Il n’était pas écrit que cette belle prospérité suivrait un cours régulier jusqu’à la fin. Nous n’étions pas la seule nation qui armât des corsaires. Les Anglais en lançaient beaucoup sur nos côtes. Parmi les corsaires anglais qui donnaient le plus de mauvaises nuits à nos négocians bretons, on en distinguait un dont le nom a mérité de rester lié dans les souvenirs contemporains à celui du capitaine Grenouille. Malheureusement ce nom n’est qu’un sobriquet comme celui de notre capitaine, dont le nom réel nous a été du moins révélé. Le sobriquet du corsaire anglais correspondait parfaitement au nom de la goëlette qu’il commandait. C’était la goëlette la Faim (Hunger)), capitaine Gueux.

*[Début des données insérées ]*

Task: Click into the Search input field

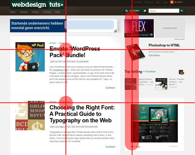Action: pos(164,11)
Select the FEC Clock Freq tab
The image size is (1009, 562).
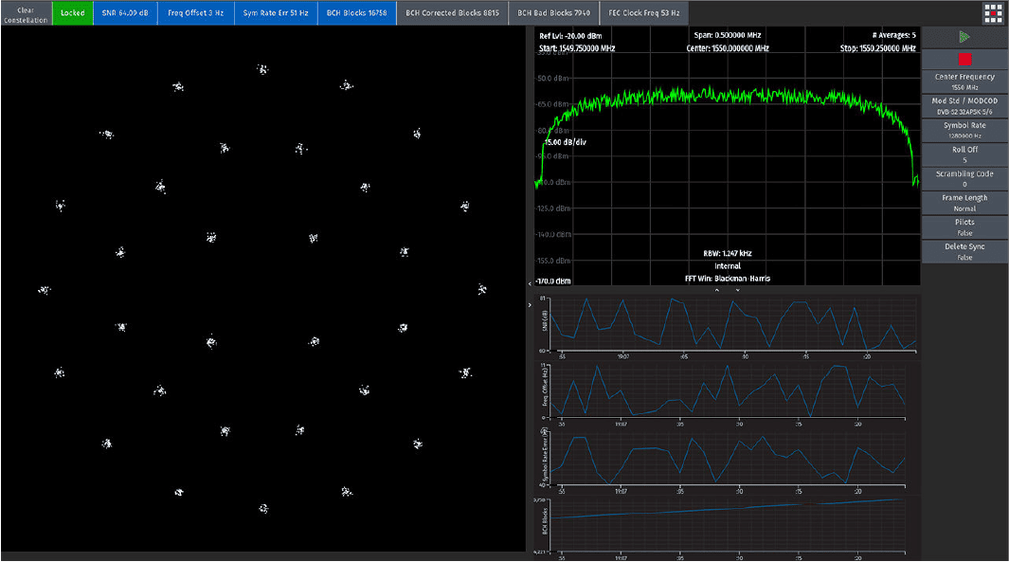pyautogui.click(x=643, y=13)
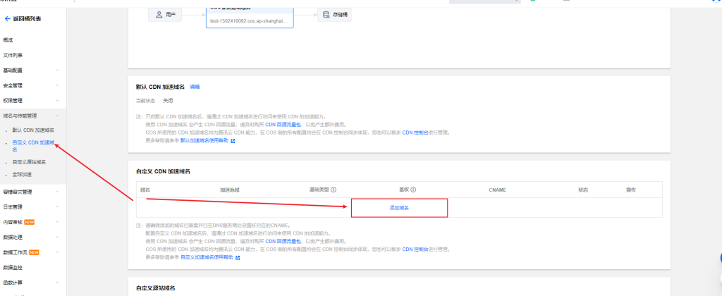The image size is (722, 296).
Task: Click 编辑 beside 默认 CDN 加速域名
Action: (x=195, y=87)
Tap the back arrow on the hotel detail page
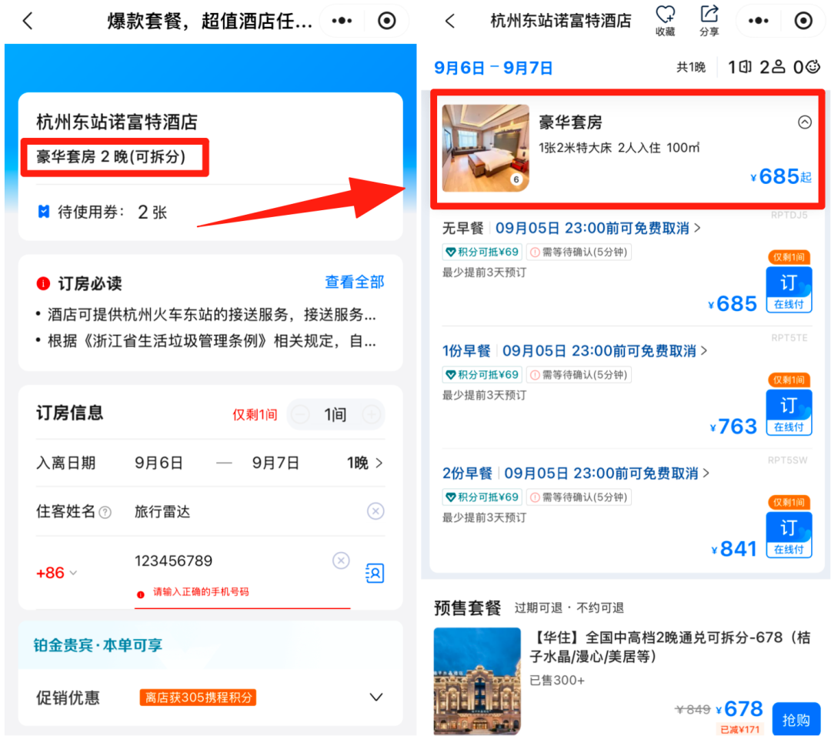The width and height of the screenshot is (831, 736). point(450,21)
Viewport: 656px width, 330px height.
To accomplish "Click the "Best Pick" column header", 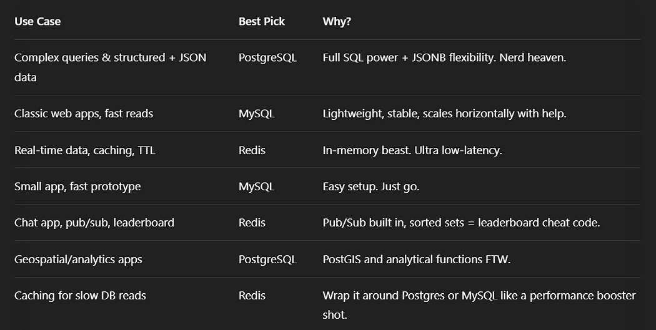I will pos(262,21).
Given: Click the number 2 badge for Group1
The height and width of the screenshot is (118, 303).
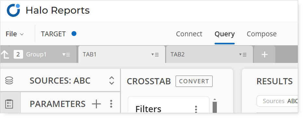Looking at the screenshot, I should pyautogui.click(x=18, y=54).
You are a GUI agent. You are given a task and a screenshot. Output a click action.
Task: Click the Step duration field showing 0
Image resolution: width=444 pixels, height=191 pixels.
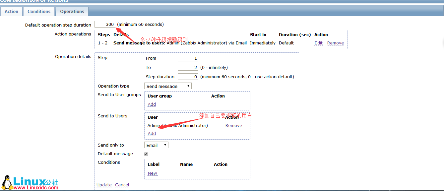188,76
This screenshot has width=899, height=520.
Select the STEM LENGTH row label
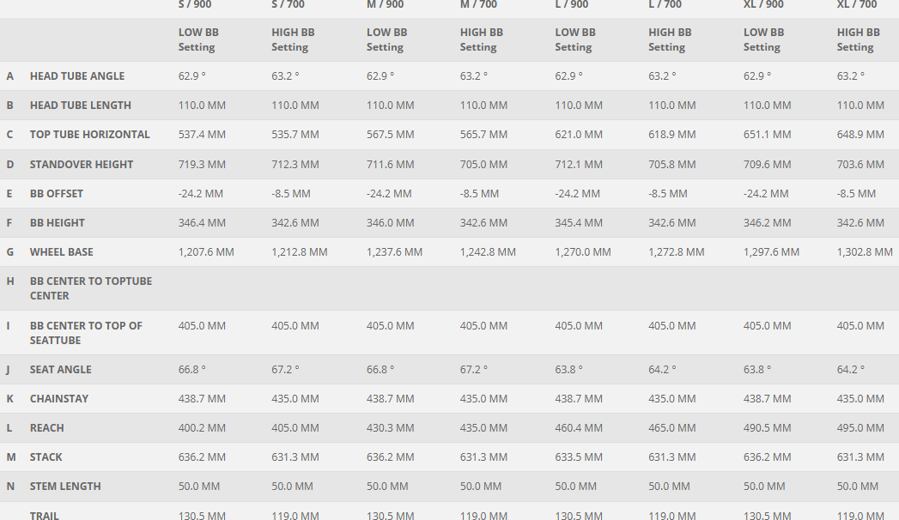click(65, 487)
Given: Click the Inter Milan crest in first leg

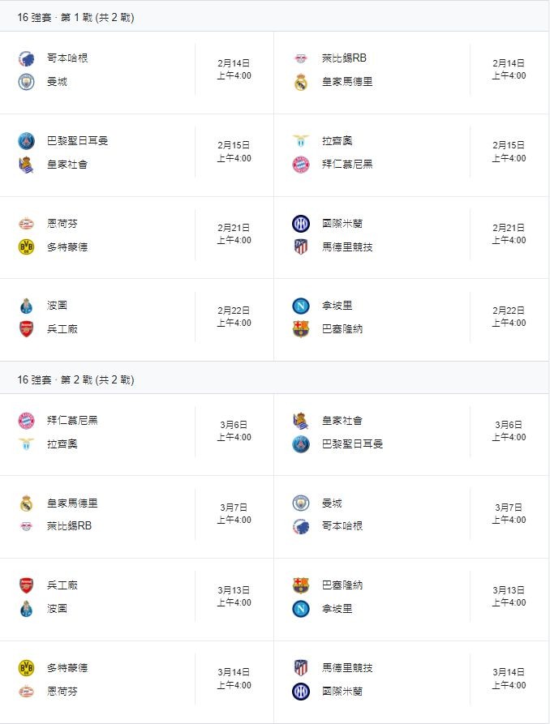Looking at the screenshot, I should point(301,224).
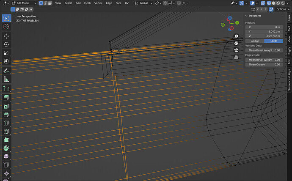Expand the Options dropdown
Screen dimensions: 292x181
tap(282, 9)
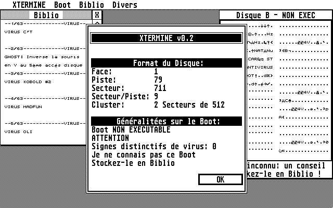Select VIRUS MADFUN entry
The width and height of the screenshot is (333, 208).
(x=23, y=107)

Si les corsaires français n’étaient pas brillans sous le double rapport des mœurs et de la discipline, ils ne méritaient pas moins d’échapper à toute comparaison avec les corsaires anglais, dont les équipages offraient l’assemblage bizarre, discordant, d’hommes peu faits pour se rencontrer, quoique dignes les uns des autres. Il est établi que tout Anglais est marin, paradoxe auquel la Grande-Bretagne et l’Amérique doivent l’avantage d’être les deux nations qui comptent annuellement le plus de vaisseaux naufragés. Aussi l’équipage d’un corsaire anglais se composait de contrebandiers, de voleurs, de joueurs ruinés, de banqueroutiers, mêlés de quelques véritables marins. Le capitaine Gueux lui-même avait été avocat ; mais il est juste de dire qu’il avait quitté d’assez bonne heure cette profession pour qu’elle ne nuisît pas plus tard à sa condition de corsaire. Au contraire, le capitaine Gueux apportait souvent, grâce à ses études du droit, une très remarquable sagacité dans certaines difficultés du métier, ainsi qu’on va le voir bientôt.

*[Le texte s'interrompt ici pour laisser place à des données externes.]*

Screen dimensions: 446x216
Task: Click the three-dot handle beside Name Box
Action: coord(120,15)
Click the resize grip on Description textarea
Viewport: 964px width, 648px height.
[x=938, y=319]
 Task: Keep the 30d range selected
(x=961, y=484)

On imagine sans peine avec quelle soif de capture ces hommes, rejetés par tous les rangs de la société anglaise, fouillaient les replis de la mer, afin d’y découvrir de l’or ou de quoi en faire. Ils fondaient sur tout ce qu’ils voyaient flotter à sa surface, semblables aux requins qui mangent, qui avalent tout, le bois, les pierres, le fer. Au bâtiment marchand ils enlevaient l’argent monnayé d’abord, puis les vins, les liqueurs, les choses de prix ; au pêcheur, son poisson frais ; aux bâtimens des côtes, le beurre, les œufs, les légumes, les fruits.